Entries taken from a collection
- Opening Delimiter -
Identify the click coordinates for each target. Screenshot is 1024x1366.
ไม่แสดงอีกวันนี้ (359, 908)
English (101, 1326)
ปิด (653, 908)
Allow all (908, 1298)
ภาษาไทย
- Closing Delimiter -
**Task goal**
Every entry should be reproduced exactly, with no part omitted.

**Solution to this problem**
Identify the click coordinates for each target. Screenshot is 1024x1366.
ไม่แสดงอีกวันนี้ (359, 908)
English (101, 1326)
ปิด (653, 908)
Allow all (908, 1298)
ภาษาไทย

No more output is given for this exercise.